Marriage gets buried under wedding aesthetics and hot-take advice, and the Bible cuts under all of it to something older and heavier. It calls marriage a covenant, not a contract, and dares to make it a picture of Christ and the church. This plan reads marriage in context, where love is defined less as a feeling than as a way of treating a person, day after day, especially when the feeling is thin.
Day 1The main text· Narrative
Genesis 2:18-25Setting. The opening chapters of the Bible, where God looks at the one thing in a good creation that is "not good": the man is alone.
Sit with the passage, then read on.
Bridge. "It is not good that the man should be alone." Marriage begins as God's answer to a loneliness he named first. "They shall become one flesh" is covenant language, a joining meant to be as hard to tear as your own body. The foundation is not romance. It is union, and the belonging that comes before any of the roles get debated.

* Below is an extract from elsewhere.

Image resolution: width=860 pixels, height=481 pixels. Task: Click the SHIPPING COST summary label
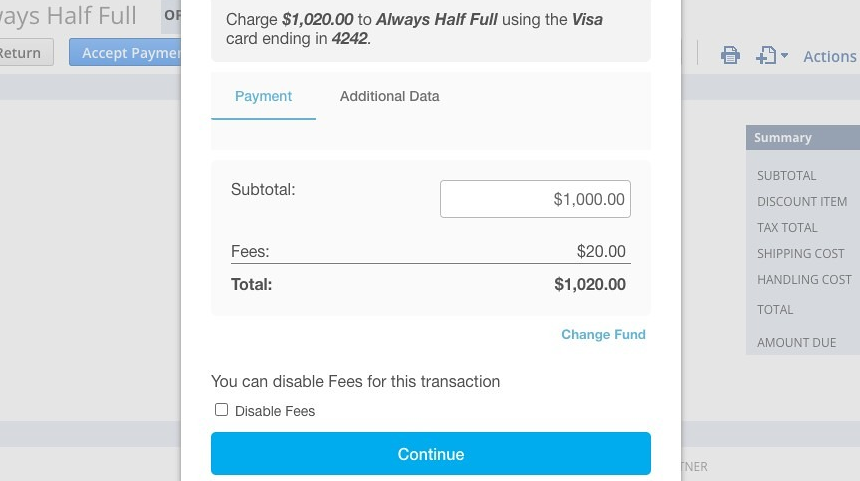pyautogui.click(x=800, y=254)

Day 2The main text· Epistle
Ephesians 5:21-33Setting. Paul, writing about how Christians submit to one another, turns to husbands and wives.
Sit with the passage, then read on.
Bridge. Read verse 21 first, because it frames everything after: "submitting to one another out of reverence for Christ." Then the weight lands hardest on the husband, told to love "as Christ loved the church and gave himself up for her." Faithful Christians read the specific roles here differently, and this plan will not settle that for you. What the text will not let anyone dodge is the standard: self-giving, cross-shaped love aimed at the other's good.
Day 3An echo elsewhere· Epistle
1 Corinthians 13:4-7Setting. Paul's famous description of love, written not for weddings but to a church that was fracturing.
Sit with the passage, then read on.
Bridge. Read it back into its real setting: a divisive, proud congregation, not a ceremony. That is what makes it useful for marriage. "Love is patient, love is kind, love does not insist on its own way." Every line is love as behavior, not emotion, which is exactly the love a marriage needs on the days the feeling has gone quiet.